**ACTION ITEM:**
Could each entry be returned exactly as it appears?

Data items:
************

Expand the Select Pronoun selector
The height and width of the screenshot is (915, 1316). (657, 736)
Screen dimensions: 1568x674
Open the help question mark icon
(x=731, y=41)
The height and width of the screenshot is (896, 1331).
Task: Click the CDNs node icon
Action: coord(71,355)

************

**RESULT OF THIS EXERCISE:**
Expand the Select Pronoun selector
The height and width of the screenshot is (915, 1316). (657, 736)
Screen dimensions: 1568x674
Open the help question mark icon
(x=731, y=41)
The height and width of the screenshot is (896, 1331).
Task: Click the CDNs node icon
Action: coord(71,355)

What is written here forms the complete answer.